In August OpenAI launched its flagship model GPT‑5, which underpins the next generation of ChatGPT.

GPT‑5 is the first “unified” LLM that marries chain‑of‑thought reasoning and fast GPT‑style responses. A special router determines which approach to take: give a quick answer or spend more time thinking to improve quality.

In November OpenAI updated GPT‑5, unveiling two variants: GPT‑5.1 Instant and GPT‑5.1 Thinking. The former is “warmer, more intelligent” and follows instructions better. The latter is clearer, faster on simple tasks and more persistent on hard ones.

In October the company launched Sora 2, a refreshed audio‑and‑video generator. Simultaneously it presented Sora, a social app where users can make clips with themselves and friends and share them in a TikTok‑style algorithmic feed.

That month the firm also released its Atlas browser with a built‑in chatbot and AI assistants.

In August Google announced a global expansion of AI Mode—a search feature that lets users ask complex and follow‑up questions for deeper exploration. Agentic and personalised capabilities were added.

In September the company announced a major AI update to Chrome—Gemini integration began. In November Google unveiled Gemini 3, its most powerful AI model. It combines the line’s capabilities and “is considered the best in the world”.

That month the company also updated the popular Nano Banana tool to a Pro version. Added features include editing, higher resolution, accurate text rendering and web search.

Nano Banana and Gemini 3 shook OpenAI’s lead in the AI race. The Gemini app is starting to approach ChatGPT in popularity.

The team behind AI project Suno introduced its v5 music‑generation model. It delivers “more immersive sound, authentic vocals and unprecedented creative control”.

On September 30 saw the launch of Opera’s AI‑centred browser, Neon.

The product includes several key functions:

  • a familiar chatbot for conversation and answers;
  • the agentic mode, Neon Do, which helps accomplish tasks—for example, summarising a Substack post and sending it to a Slack channel;
  • access to the context of browsing history, enabling retrieval of details from a previously watched YouTube video or a read post.

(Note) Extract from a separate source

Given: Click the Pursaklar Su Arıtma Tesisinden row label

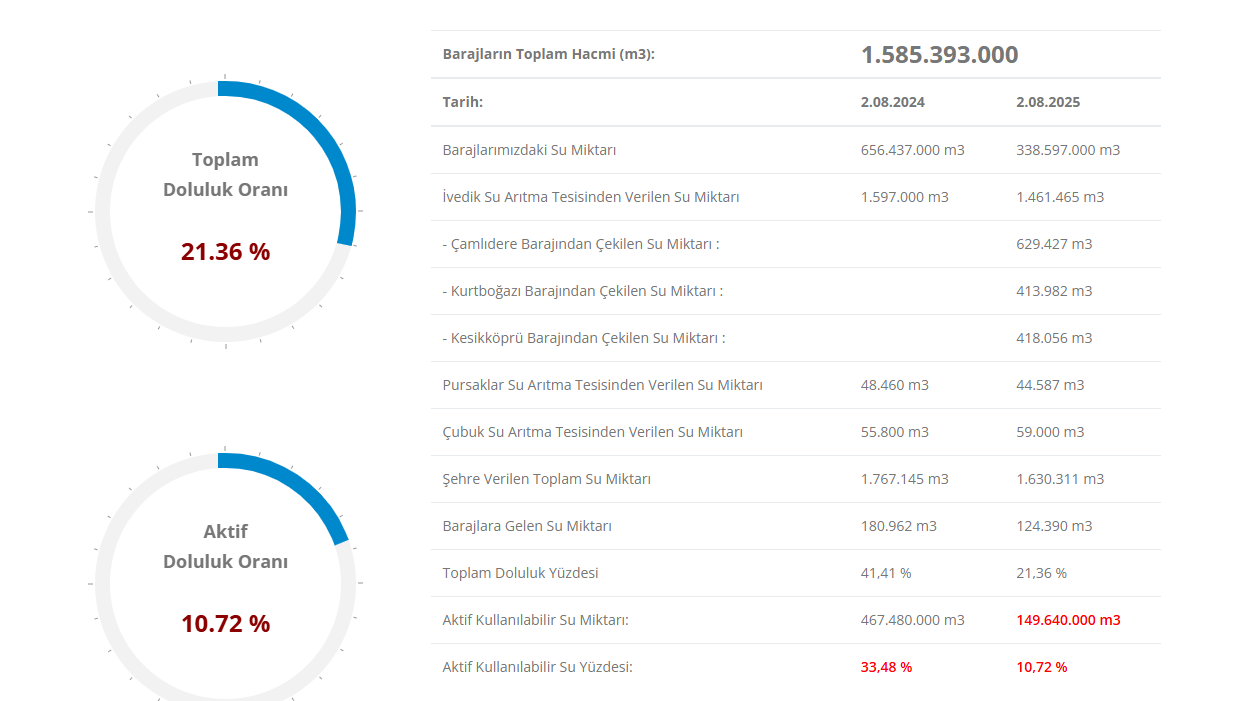Looking at the screenshot, I should [x=602, y=385].
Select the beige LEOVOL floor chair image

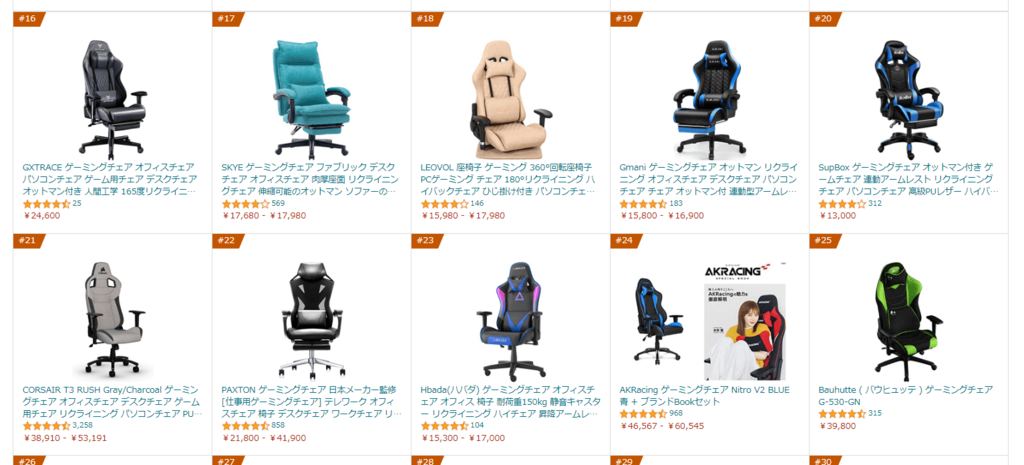(511, 99)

In November AI startup Anthropic unveiled Claude Opus 4.5—“the world’s best model for programming, agents and computer use”. The firm said the model “handles ambiguity and analyses trade‑offs without outside help”.

In December Runway released a new video model, Gen 4.5, which outperforms rival tools in independent testing. It generates high‑fidelity clips from text prompts describing desired motion and action. The company stressed that the model has a strong grasp of physics, human movement, camera motion and causality.

At year’s end French AI startup Mistral unveiled the third version of its open‑weights model line. The series of ten includes one large, advanced LLM with multimodal and multilingual capabilities. The other nine are smaller, capable of operating offline and tuned for bespoke tasks.

The year also was marked by another ChatGPT upgrade—Adobe tools were integrated: Photoshop, Acrobat and Express. Users can design and edit images and PDFs directly in the chatbot’s interface.

The tools are free. To activate them, upload a file and mention the service in the prompt—for example: “Adobe Photoshop, help blur the background in this image”.

A vivid 2025

2025 was vivid—rich in releases, debate, competition and grand plans. No one seems inclined to pause; further progress may well demand a dash to space.

We will see whether the first attempts to deploy AI systems beyond Earth appear in 2026.